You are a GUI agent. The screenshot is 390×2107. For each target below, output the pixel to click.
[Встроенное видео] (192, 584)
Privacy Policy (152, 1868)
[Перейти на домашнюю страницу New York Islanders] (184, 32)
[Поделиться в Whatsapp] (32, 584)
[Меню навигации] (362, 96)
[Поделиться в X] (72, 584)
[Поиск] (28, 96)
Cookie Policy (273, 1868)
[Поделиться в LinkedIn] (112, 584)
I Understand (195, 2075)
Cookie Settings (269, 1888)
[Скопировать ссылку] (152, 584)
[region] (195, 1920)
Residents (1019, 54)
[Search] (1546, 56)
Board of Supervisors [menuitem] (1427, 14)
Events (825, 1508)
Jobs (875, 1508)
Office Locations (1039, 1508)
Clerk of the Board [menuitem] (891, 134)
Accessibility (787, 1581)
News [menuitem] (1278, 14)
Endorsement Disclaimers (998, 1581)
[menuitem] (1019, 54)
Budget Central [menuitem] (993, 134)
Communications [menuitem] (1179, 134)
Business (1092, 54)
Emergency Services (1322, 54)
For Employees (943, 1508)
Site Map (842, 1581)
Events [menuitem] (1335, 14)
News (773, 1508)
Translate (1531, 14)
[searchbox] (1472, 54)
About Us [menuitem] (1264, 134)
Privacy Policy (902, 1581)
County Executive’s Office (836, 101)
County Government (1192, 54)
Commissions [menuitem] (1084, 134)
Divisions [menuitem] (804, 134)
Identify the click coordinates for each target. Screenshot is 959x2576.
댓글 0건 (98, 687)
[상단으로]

○ ○ ○

# Work required
The data must be given again in full, exactly as written.

# Solution
You are a GUI agent. The screenshot is 390×2107. For each target below, output the pixel to click.
[Встроенное видео] (192, 584)
Privacy Policy (152, 1868)
[Перейти на домашнюю страницу New York Islanders] (184, 32)
[Поделиться в Whatsapp] (32, 584)
[Меню навигации] (362, 96)
[Поделиться в X] (72, 584)
[Поиск] (28, 96)
Cookie Policy (273, 1868)
[Поделиться в LinkedIn] (112, 584)
I Understand (195, 2075)
Cookie Settings (269, 1888)
[Скопировать ссылку] (152, 584)
[region] (195, 1920)
Residents (1019, 54)
[Search] (1546, 56)
Board of Supervisors [menuitem] (1427, 14)
Events (825, 1508)
Jobs (875, 1508)
Office Locations (1039, 1508)
Clerk of the Board [menuitem] (891, 134)
Accessibility (787, 1581)
News [menuitem] (1278, 14)
Endorsement Disclaimers (998, 1581)
[menuitem] (1019, 54)
Budget Central [menuitem] (993, 134)
Communications [menuitem] (1179, 134)
Business (1092, 54)
Emergency Services (1322, 54)
For Employees (943, 1508)
Site Map (842, 1581)
Events [menuitem] (1335, 14)
News (773, 1508)
Translate (1531, 14)
[searchbox] (1472, 54)
About Us [menuitem] (1264, 134)
Privacy Policy (902, 1581)
County Executive’s Office (836, 101)
County Government (1192, 54)
Commissions [menuitem] (1084, 134)
Divisions [menuitem] (804, 134)
Identify the click coordinates for each target. Screenshot is 959x2576.
댓글 0건 (98, 687)
[상단으로]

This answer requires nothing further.